13.12.2010

Почему открытые исходники не есть хорошо с точки зрения безопасности?

Еще одно исследование. "The Mathematics of Obscurity: On the Trustworthiness of Open Source". Дрезденский технический университет. Автор исследования поставил перед собой задачу ответить на вопрос: что лучше с точки зрения безопасности - иметь исходные коды ПО или не иметь их?

В рамках исследования была построена модель, которая и стала предметом изучения. Были исследованы как "за" так и "против" наличия исходных текстов, изучен жизненный цикл уязвимостей и ошибок и ряд связанных вопросов. Итог неутешителен - наличие исходных кодов не делает его безопаснее, даже при наличии большого числа желающих этот код анализировать. Давно известный принцип secuirty through obscurity в данном случае является верным. Но при этом авторы говорят, что делать окончательные выводы еще рано и важно учитывать не только один единственный факт наличия/отсутствия исходников, но смотреть на проблему шире, учитывая и другие аспекты. Например, распространенность ПО. Пример MS Windows показывает, что отсутствие исходников не дает нам права утверждать о большей защищенности этого семейства операционных систем. Но и пример Linux не позволяет утверждать обратное.
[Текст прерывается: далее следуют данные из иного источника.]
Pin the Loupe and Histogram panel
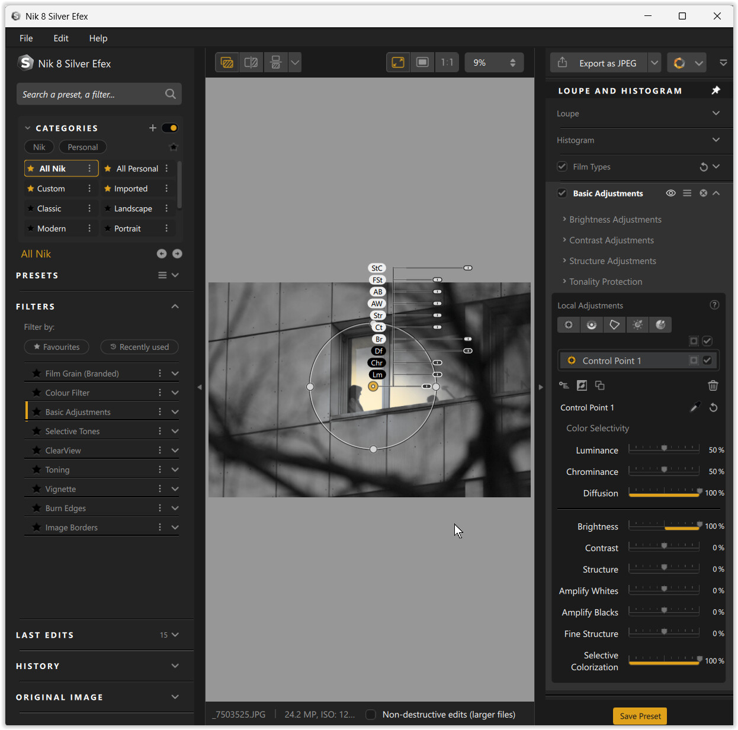 pyautogui.click(x=715, y=91)
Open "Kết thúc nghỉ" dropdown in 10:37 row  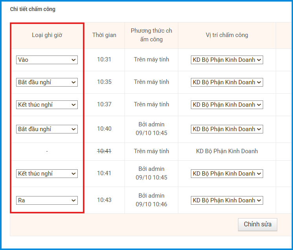[x=47, y=105]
Резюме исследования: Неизвестность (отсутствие исходников) может являться вполне надежным сдерживающим фактором для злоумышленников. Но наличие исходников позволяет получить иные преимущества. Например, возможность исследований исходников, обеспечение права на доступ к информации и т.д. Правда, к безопасности они не имеют никакого отношения.

4 коммент.:

Mikhail комментирует...

если под безопасностью понимать только защиту от уязвимостей - то действительно opensource тут ничего не выигрывает.
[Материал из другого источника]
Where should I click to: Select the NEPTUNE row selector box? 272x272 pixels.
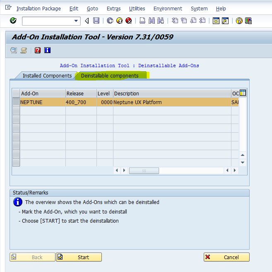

С другой стороны, сколько уже закрытых криптодвижков было взломано через некорректно реализованные алгоритмы шифрования или бекдоры? и были ли такие факты про openssl или gnupg?

xsaper комментирует...

Это исследование не смотрел, но большинство таких "накатов" на Open Source строятся на сравнении количества уязвимостей в Windows и в каком-нибудь дистрибутиве Linux. Только все при этом забывают, что Windows - это голая операционная система, а Linux - это ОС с кучей софта, включая 2-3 HTTP, 3-4 FTP, 3 SMTP, 1-2 POP3 серверов плюс куча офисного и GUI софта (OpenOffice, 5-7 проигрывателей мультимедиа, 3-5 различных графических и фото редакторов, и.т.д.).

Алексей Лукацкий комментирует...

В данном исследовании вообще про Windows ни слова. Анализируется сам подход с точки зрения математики

Baevsky комментирует...

Это исследование только подтверждает бессмысленность постановки вопроса: "Что безопаснее - открытое по или закрытое?"